• _页面摘录_:
大数据—— 使用 MapReduce 实现wordcount

最新推荐文章于 2022-10-30 12:23:17 发布

Vicky_Tang

最新推荐文章于 2022-10-30 12:23:17 发布

阅读量9.8k

点赞数 2

分类专栏： Hadoop 文章标签： maven hadoop big data

本文链接：https://blog.csdn.net/sweet19920711/article/details/120096667

版权

Hadoop 专栏收录该内容

6 篇文章 2 订阅

订阅专栏

一、创建 maven 工程并导入依赖

<?xml version="1.0" encoding="UTF-8"?>

<project xmlns="http://maven.apache.org/POM/4.0.0" xmlns:xsi="http://www.w3.org/2001/XMLSchema-instance"

• _小练习_:
根据页面摘录回答：
1. 这篇文章的阅读量是多少？
2. 文章归在哪个分类专栏里？
3. 正文第一部分的标题是什么？

• _数据记录_:

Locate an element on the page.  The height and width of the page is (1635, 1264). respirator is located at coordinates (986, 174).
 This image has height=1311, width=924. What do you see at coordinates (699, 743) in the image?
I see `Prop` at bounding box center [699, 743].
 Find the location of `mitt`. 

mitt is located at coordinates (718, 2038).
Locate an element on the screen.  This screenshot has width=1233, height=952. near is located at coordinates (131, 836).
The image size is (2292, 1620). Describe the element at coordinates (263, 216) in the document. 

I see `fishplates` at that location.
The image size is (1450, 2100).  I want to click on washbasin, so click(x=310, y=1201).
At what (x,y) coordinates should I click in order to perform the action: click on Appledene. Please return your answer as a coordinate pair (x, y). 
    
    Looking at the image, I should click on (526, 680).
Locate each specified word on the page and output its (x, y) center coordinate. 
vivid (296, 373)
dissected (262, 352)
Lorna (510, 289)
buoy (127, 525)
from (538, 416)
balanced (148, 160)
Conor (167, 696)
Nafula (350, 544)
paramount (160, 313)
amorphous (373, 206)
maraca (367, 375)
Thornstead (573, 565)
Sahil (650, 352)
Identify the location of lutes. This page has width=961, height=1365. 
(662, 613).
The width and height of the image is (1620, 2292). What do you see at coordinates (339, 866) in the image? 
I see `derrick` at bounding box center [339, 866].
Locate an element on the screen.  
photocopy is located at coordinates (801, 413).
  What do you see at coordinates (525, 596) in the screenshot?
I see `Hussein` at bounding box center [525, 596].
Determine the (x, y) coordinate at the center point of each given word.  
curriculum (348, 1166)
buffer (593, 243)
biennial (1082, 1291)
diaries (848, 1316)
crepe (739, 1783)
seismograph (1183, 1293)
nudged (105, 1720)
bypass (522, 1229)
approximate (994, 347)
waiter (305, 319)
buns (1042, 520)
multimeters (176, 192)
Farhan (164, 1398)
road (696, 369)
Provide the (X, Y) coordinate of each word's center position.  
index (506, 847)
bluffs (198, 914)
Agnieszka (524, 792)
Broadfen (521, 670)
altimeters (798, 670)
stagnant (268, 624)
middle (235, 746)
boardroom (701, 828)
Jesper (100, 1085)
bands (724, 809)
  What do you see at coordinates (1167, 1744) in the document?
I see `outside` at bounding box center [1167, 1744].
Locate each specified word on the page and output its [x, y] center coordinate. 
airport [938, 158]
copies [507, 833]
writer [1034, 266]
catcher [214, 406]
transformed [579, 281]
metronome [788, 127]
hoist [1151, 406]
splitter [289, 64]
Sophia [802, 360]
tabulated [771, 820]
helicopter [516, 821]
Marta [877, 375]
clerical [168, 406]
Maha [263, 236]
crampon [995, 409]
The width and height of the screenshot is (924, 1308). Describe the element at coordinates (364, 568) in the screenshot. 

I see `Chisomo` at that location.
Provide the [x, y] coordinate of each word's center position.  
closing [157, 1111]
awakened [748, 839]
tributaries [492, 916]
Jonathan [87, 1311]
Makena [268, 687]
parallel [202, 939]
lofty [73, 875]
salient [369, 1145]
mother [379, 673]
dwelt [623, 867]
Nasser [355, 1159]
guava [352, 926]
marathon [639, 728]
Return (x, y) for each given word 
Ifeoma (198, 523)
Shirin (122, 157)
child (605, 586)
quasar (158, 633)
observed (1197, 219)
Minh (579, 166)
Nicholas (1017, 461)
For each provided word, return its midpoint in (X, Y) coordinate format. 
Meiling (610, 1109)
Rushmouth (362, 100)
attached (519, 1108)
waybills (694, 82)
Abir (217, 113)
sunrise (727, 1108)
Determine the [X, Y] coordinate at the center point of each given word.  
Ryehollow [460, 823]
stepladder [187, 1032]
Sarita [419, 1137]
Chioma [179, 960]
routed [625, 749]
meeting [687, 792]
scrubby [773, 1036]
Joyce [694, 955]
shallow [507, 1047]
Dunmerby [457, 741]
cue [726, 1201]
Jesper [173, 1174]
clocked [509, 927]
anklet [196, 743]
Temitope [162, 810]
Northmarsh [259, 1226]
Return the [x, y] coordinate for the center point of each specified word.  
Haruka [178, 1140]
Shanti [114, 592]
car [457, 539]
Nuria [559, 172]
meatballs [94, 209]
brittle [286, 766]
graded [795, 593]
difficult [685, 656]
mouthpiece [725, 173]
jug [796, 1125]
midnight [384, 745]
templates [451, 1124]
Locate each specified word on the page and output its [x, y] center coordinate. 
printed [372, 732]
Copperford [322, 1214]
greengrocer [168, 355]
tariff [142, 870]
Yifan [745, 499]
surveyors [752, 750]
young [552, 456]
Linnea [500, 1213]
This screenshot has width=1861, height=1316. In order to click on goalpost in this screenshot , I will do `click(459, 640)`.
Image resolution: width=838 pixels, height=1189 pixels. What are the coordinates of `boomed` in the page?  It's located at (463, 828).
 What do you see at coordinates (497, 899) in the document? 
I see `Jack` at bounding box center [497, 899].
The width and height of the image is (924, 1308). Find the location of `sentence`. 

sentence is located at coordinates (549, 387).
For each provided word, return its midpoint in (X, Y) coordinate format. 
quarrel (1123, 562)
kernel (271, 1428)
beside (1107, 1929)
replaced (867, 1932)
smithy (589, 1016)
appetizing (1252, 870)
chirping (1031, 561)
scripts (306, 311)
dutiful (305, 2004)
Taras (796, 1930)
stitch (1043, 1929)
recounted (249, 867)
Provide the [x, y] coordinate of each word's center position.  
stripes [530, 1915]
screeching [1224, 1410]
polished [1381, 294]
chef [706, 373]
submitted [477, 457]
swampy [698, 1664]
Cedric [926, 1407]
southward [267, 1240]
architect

• _参考答案_:
1. 9.8k
2. Hadoop
3. 一、创建 maven 工程并导入依赖